I saved a comment made by a previous poster that differentiated telaprevir from the placebo. See if any of this makes sense to you:
telaprevir - thin layers of the drug melt away on your tongue as the saliva adds moisture to the tablet. The layers are dissolved as a subtle chemical reaction occurs similar to the carbonation of an alka seltzer tablet. The after taste in the mouth is slightly metallic in nature. The telaprevir is extremely hygroscopic in that it readily absorbs moisture from its surrounding environment, this is the reason that the pills must be protected in the blister packs.
Placebo - bland, no taste, no chemical reaction when contact is made with tongue and saliva.
It is the telaprevir that causes the mutations, not SOC. It is also possible for a person to already have the mutation in their pool of quasispecies and the telaprevir selects it out.
Any direct antiviral such as telaprevir has the potential to cause HCV to mutate to get round it, which is how these mutations come about.
As the action of the SOC drugs is indirect, it is harder for HCV to mutate round it, so SOC can be used more than once.
I should add that it is not out of the question to use telaprevir more than once, only that it will not kill off those pesky resistant mutations. Theoretically you could use it to cut down your wild-type virus fast as long as it is in combo with another active agent that CAN KILL the resistant mutations that you have. Unless you are sure of this it is a waste of time to do another tx with telaprevir. To this end it is may be useful if you can get the information from Vertex on which particular mutations you have been left with. They have this data on you, however they are not handing it out as a matter of course.

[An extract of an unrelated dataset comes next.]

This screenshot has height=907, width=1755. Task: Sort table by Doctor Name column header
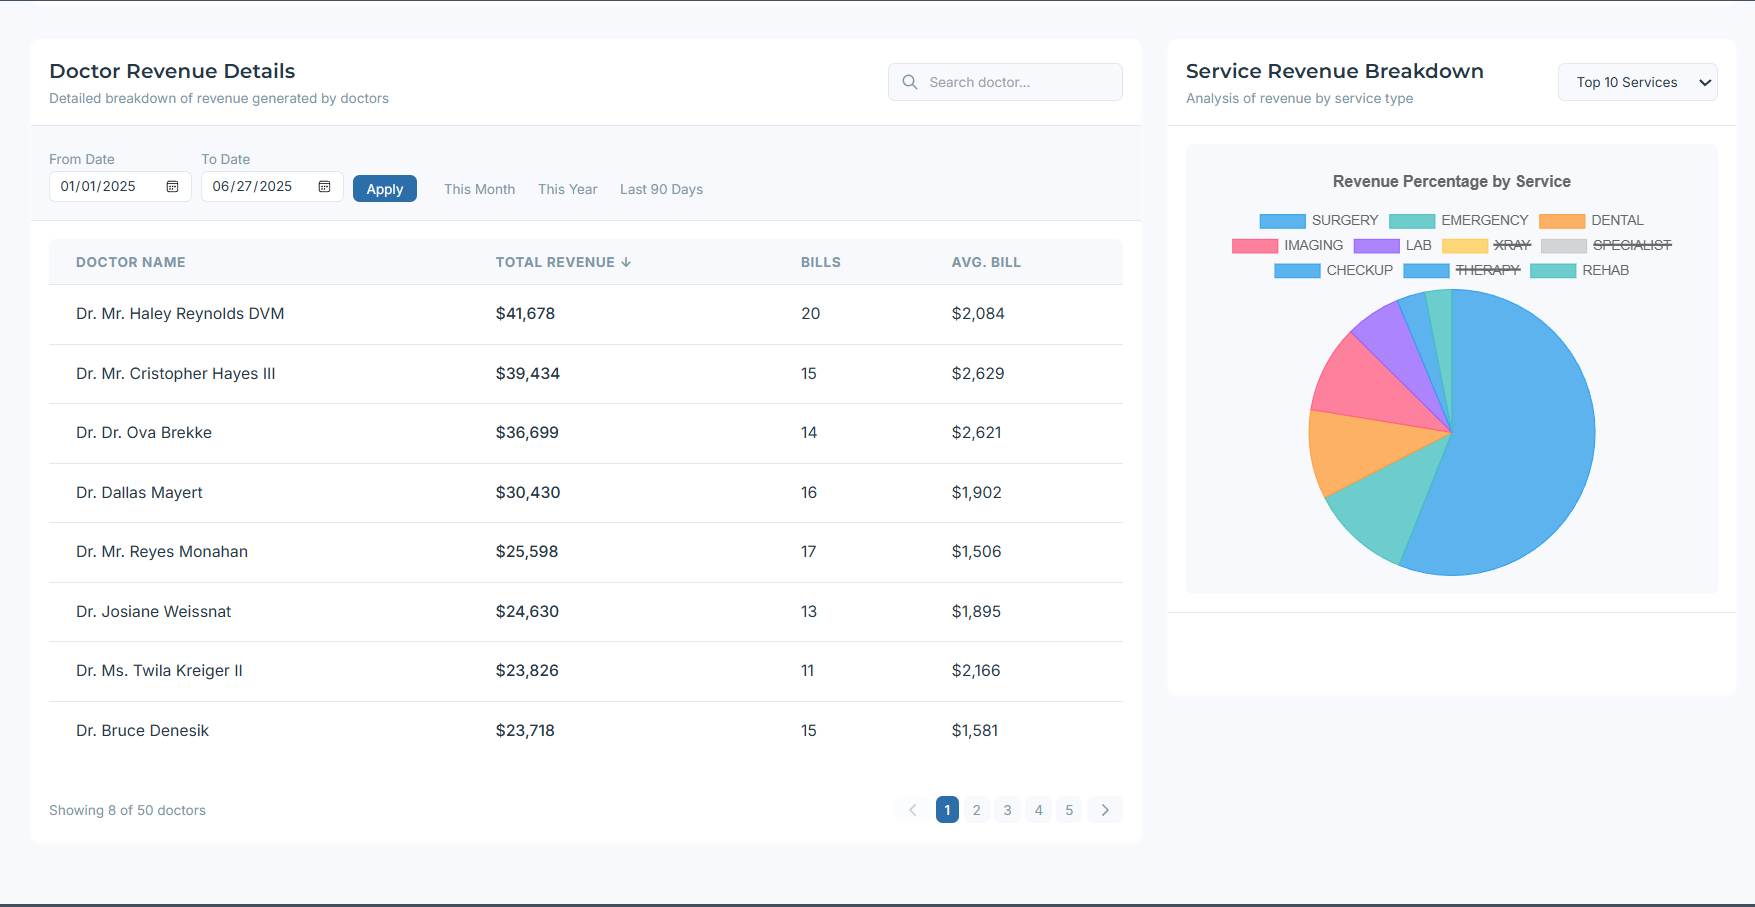pos(131,262)
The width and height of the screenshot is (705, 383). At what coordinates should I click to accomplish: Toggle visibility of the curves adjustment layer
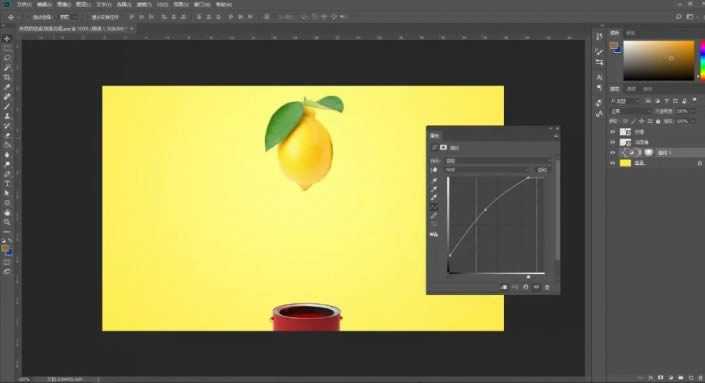[612, 153]
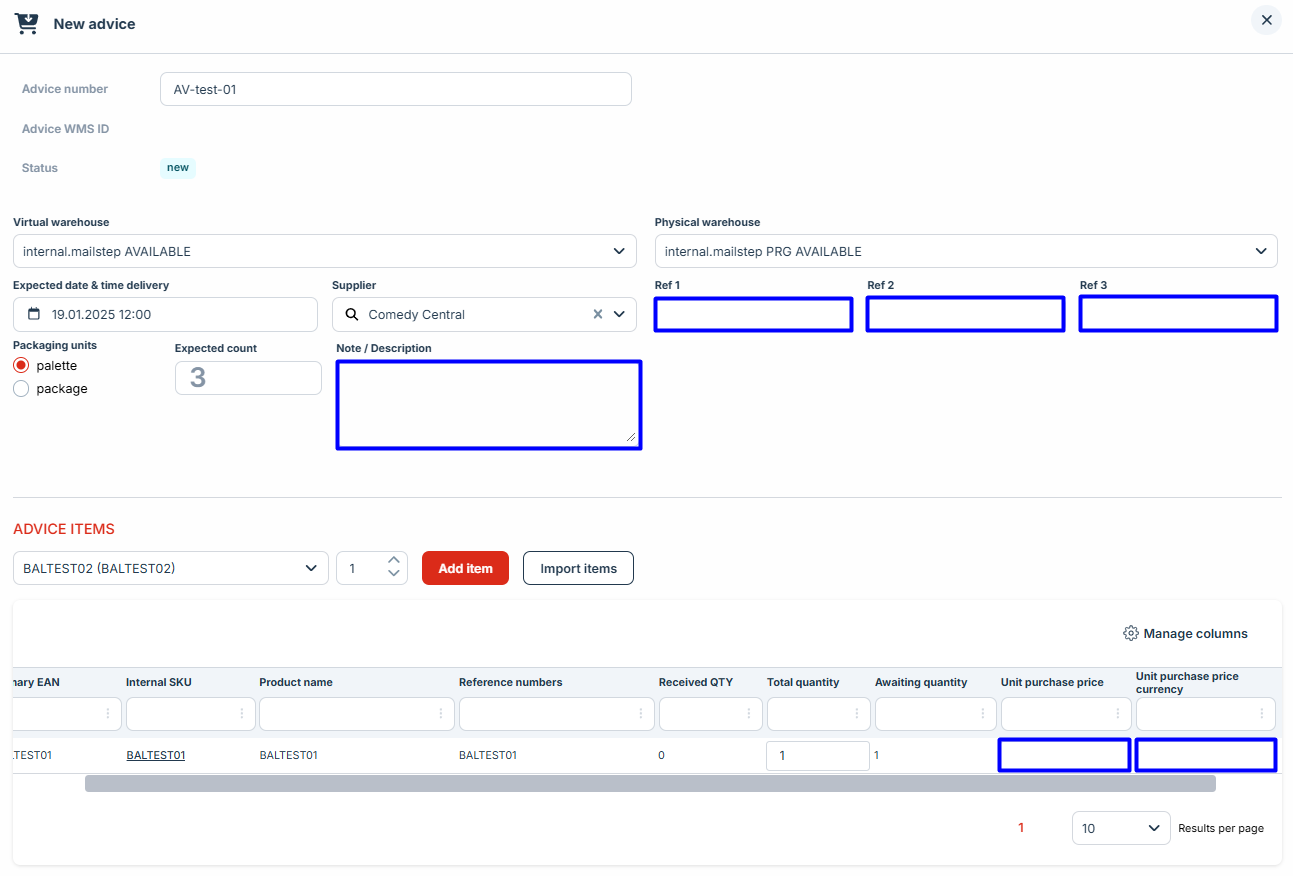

I left the study on not so good terms, I was upset with them for telling me to take care of a dangerous rash with benadryl, after this I opted out of the study, do they still have to give me all info when unblinded or do I deal with Vertex.
If you are asking about your resistance data then you will not get that at the unblinding. There's nothing which says that you are entitled to get it at all.
But you can ask nicely, and ask anybody you think would be willing to advocate for you. For instance your local doc, your study doc, direct request to Vertex, your local politician, etc etc. It is up to you how far you want to go to pursue it.
After donating your self for there and sometimes your good I would hope they would release that info.